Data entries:
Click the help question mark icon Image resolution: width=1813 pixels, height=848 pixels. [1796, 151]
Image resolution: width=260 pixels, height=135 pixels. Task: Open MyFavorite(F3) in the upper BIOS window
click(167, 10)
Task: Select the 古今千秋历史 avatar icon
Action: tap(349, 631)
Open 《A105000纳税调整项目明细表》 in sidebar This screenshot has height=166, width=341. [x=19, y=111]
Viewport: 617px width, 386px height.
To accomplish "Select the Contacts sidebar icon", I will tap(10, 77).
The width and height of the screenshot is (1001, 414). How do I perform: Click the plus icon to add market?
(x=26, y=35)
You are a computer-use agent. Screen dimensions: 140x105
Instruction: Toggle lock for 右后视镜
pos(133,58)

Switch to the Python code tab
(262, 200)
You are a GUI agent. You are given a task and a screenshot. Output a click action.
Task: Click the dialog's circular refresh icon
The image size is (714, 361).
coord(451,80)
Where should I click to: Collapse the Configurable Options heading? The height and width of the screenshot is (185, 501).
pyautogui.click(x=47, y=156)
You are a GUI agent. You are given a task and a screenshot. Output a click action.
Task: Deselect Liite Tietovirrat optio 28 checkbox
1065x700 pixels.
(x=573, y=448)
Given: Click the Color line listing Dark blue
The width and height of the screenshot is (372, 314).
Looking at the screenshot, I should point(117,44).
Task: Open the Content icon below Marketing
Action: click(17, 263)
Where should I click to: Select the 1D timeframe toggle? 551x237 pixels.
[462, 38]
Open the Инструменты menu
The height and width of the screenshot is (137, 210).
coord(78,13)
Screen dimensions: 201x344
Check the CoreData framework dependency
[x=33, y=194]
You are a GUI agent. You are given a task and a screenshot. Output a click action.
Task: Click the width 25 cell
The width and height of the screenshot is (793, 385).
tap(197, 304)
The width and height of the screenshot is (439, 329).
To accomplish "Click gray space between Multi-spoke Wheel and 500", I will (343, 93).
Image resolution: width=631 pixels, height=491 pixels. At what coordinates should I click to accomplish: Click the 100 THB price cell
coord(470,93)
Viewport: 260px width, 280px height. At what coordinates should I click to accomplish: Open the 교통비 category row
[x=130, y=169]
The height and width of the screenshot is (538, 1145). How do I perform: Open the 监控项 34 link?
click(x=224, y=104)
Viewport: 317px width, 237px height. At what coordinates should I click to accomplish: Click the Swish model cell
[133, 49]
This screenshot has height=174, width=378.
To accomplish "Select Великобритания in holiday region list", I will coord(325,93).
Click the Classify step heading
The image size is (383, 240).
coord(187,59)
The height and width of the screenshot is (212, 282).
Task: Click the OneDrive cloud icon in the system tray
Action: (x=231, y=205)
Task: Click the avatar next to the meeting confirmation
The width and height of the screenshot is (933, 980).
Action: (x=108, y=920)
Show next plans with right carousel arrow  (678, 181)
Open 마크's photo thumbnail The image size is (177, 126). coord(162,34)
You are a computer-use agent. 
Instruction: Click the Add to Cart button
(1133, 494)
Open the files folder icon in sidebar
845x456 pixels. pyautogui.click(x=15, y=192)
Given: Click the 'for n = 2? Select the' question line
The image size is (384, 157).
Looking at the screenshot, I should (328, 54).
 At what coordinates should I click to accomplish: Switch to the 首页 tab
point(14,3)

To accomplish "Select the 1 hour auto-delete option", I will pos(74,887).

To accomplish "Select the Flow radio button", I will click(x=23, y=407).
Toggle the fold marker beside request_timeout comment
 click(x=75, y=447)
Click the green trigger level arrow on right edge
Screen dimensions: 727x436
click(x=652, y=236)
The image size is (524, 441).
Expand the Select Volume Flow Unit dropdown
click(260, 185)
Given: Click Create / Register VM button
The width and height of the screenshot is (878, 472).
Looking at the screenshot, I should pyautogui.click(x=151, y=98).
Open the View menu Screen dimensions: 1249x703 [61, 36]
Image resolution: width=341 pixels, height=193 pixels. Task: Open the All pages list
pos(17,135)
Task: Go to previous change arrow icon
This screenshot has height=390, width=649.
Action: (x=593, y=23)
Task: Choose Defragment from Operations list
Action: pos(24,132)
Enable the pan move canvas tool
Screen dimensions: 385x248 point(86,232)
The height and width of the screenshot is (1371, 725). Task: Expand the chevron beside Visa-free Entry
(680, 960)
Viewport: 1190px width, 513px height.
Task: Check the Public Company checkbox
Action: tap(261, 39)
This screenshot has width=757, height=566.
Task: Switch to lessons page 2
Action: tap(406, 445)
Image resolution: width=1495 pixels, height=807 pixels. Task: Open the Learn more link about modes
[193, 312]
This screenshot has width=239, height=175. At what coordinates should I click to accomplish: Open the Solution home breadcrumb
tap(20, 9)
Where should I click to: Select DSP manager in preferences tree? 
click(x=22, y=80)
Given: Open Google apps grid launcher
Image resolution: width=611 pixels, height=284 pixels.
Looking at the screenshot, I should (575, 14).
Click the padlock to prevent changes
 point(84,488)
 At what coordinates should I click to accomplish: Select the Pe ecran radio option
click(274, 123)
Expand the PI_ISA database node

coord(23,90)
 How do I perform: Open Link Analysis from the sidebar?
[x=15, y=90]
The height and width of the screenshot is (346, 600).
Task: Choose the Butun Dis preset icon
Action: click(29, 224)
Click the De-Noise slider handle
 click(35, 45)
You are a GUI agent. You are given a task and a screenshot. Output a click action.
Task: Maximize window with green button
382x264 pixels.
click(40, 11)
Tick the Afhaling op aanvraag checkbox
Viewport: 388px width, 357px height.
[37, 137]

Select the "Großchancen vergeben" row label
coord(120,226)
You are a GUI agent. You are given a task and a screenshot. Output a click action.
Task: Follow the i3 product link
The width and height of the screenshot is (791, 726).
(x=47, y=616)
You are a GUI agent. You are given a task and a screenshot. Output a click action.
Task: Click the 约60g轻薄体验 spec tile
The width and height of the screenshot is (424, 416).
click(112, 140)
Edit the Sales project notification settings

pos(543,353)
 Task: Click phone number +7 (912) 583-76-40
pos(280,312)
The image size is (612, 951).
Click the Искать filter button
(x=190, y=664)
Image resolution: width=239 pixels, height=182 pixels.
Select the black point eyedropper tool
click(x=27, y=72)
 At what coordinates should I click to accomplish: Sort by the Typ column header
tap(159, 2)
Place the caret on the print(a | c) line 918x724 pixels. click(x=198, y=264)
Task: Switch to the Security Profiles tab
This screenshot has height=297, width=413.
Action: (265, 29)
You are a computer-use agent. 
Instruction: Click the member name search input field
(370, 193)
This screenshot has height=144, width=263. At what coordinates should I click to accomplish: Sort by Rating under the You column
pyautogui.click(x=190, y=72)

• _WORK INSTRUCTION_: Return only the part of the records above that opens with the line containing "Task: Click the width 25 cell" and closes with the line containing "This screenshot has height=174, width=378.", ends included.

• _COMPLETED TASK_:
Task: Click the width 25 cell
The width and height of the screenshot is (793, 385).
tap(197, 304)
The width and height of the screenshot is (439, 329).
To accomplish "Click gray space between Multi-spoke Wheel and 500", I will (343, 93).
Image resolution: width=631 pixels, height=491 pixels. At what coordinates should I click to accomplish: Click the 100 THB price cell
coord(470,93)
Viewport: 260px width, 280px height. At what coordinates should I click to accomplish: Open the 교통비 category row
[x=130, y=169]
The height and width of the screenshot is (538, 1145). How do I perform: Open the 监控项 34 link?
click(x=224, y=104)
Viewport: 317px width, 237px height. At what coordinates should I click to accomplish: Click the Swish model cell
[133, 49]
This screenshot has height=174, width=378.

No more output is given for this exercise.